### Material for this exercise
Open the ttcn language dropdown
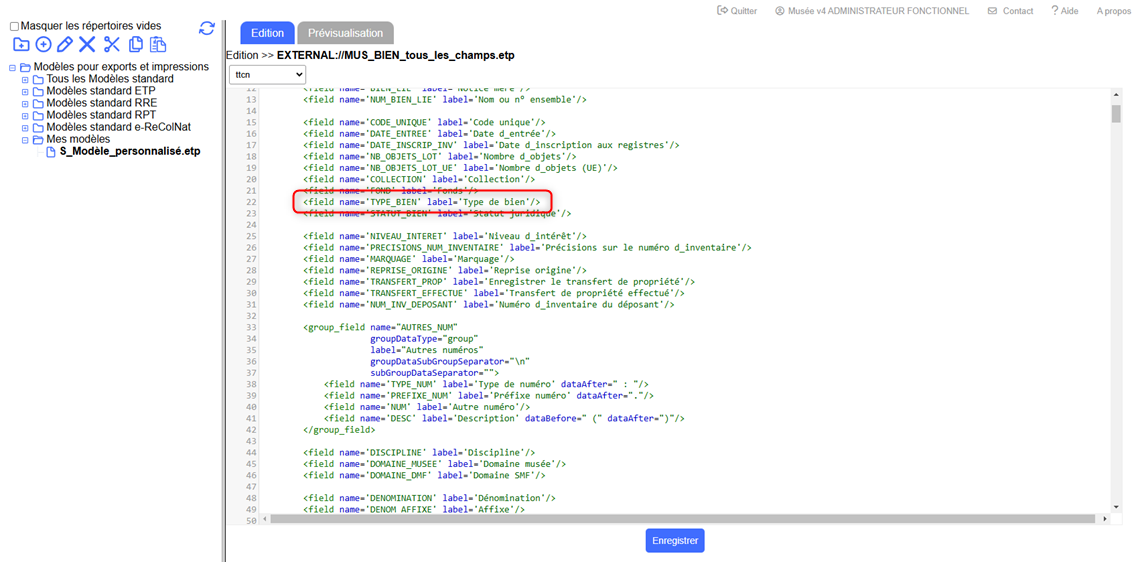This screenshot has height=562, width=1138. click(x=267, y=75)
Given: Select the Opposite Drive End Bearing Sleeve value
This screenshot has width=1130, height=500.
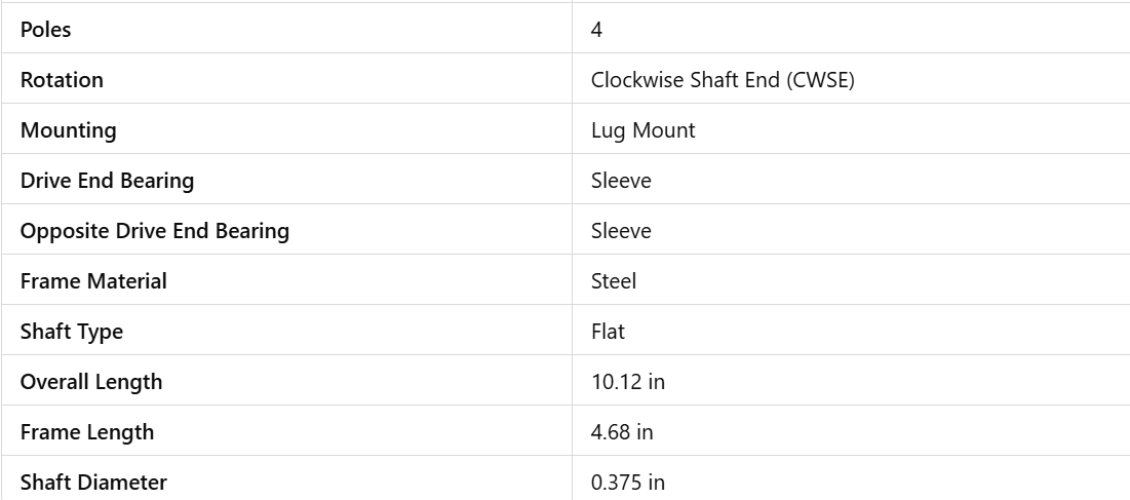Looking at the screenshot, I should pos(615,231).
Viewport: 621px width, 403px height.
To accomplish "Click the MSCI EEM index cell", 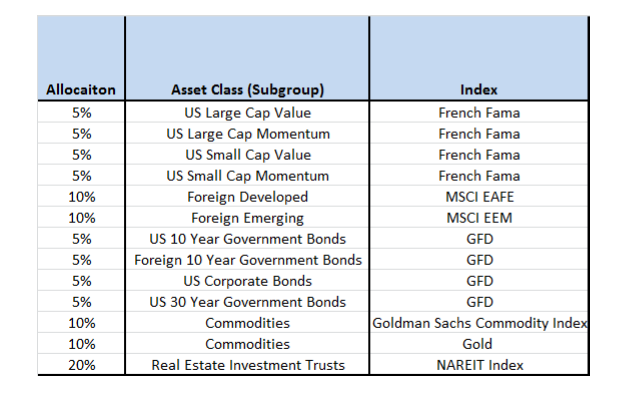I will (x=479, y=218).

### Work instructions
Return nothing but the lines running from the start of the data to the line with "Viewport: 621px width, 403px height.", please, both ends included and no pictures.

### Solution to the problem
Open the ttcn language dropdown
This screenshot has height=562, width=1138. click(x=267, y=75)
Given: Select the Opposite Drive End Bearing Sleeve value
This screenshot has width=1130, height=500.
Looking at the screenshot, I should pos(615,231).
Viewport: 621px width, 403px height.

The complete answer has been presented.